Targeted H2O activation to manipulate the selective photocatalytic reduction of CO2 to CH3OH over carbon nitride supported cobalt sulfide

The selective photocatalytic reduction of CO2 by H2O to methanol is a desirable solution for solar energy storage with the production of abundant chemicals. However, this is a formidable challenge because the conversion of CO2 to CH3OH is a 6-electron transfer reaction that needs 4 protons, while other products requiring less electrons and protons, such as CO, HCOOH, and HCHO, are much easier to form than CH3OH, leading to lower selectivity for the production CH3OH. Herein, we propose a novel concept of targeting activated H2O to provide ample protons without the generation of strong oxidative free radicals for the highly selective photocatalytic reduction of CO2 to CH3OH with H2O. Carbon nitride (CN)-supported cobalt sulfide (CS) was fabricated as the desired prototype photocatalyst (CS/CN).

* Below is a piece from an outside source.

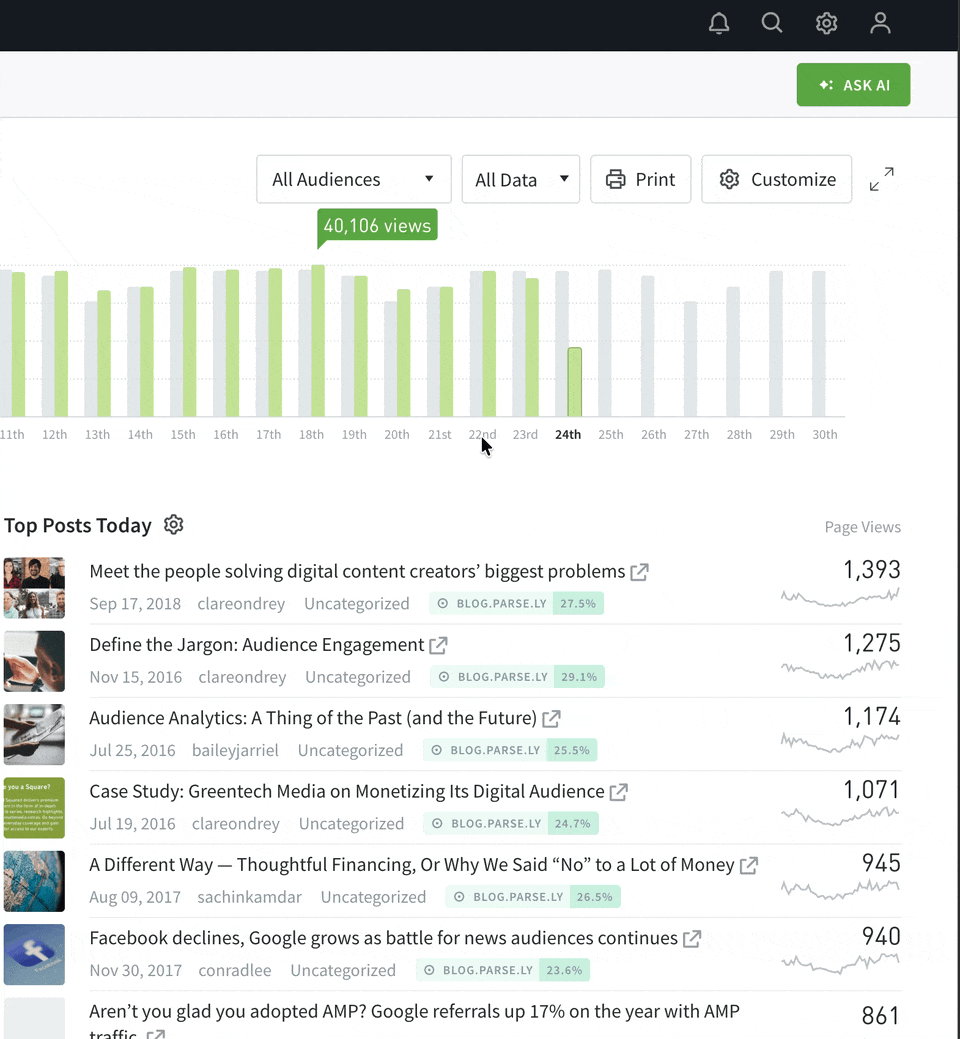Open external link for Facebook declines post
The image size is (960, 1039).
[x=692, y=939]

Cobalt sulfide was confirmed to promote the generation of protons without the formation of strong oxidative free radicals (such as ˙OH and ˙O2−) by significantly weakening the overpotential of the H2O oxidation half-reaction. This targeted H2O activation contributed to the continuous coupling of multi-protons/electrons and CO2 to form the key intermediates CHO* and CH3O*, which were necessary for the generation of CH3OH. Accordingly, the CH3OH selectivity by the optimized CS/CN (87.2%) photocatalyst was 2.3 times higher than that of CN (38.6%) with an increase in the CH3OH production rate from 22.0 μmol g−1 h−1 to 97.3 μmol g−1 h−1. This work provides an elegant solution to achieve the highly selective photocatalytic conversion of CO2 to CH3OH by modulating the H2O activation process.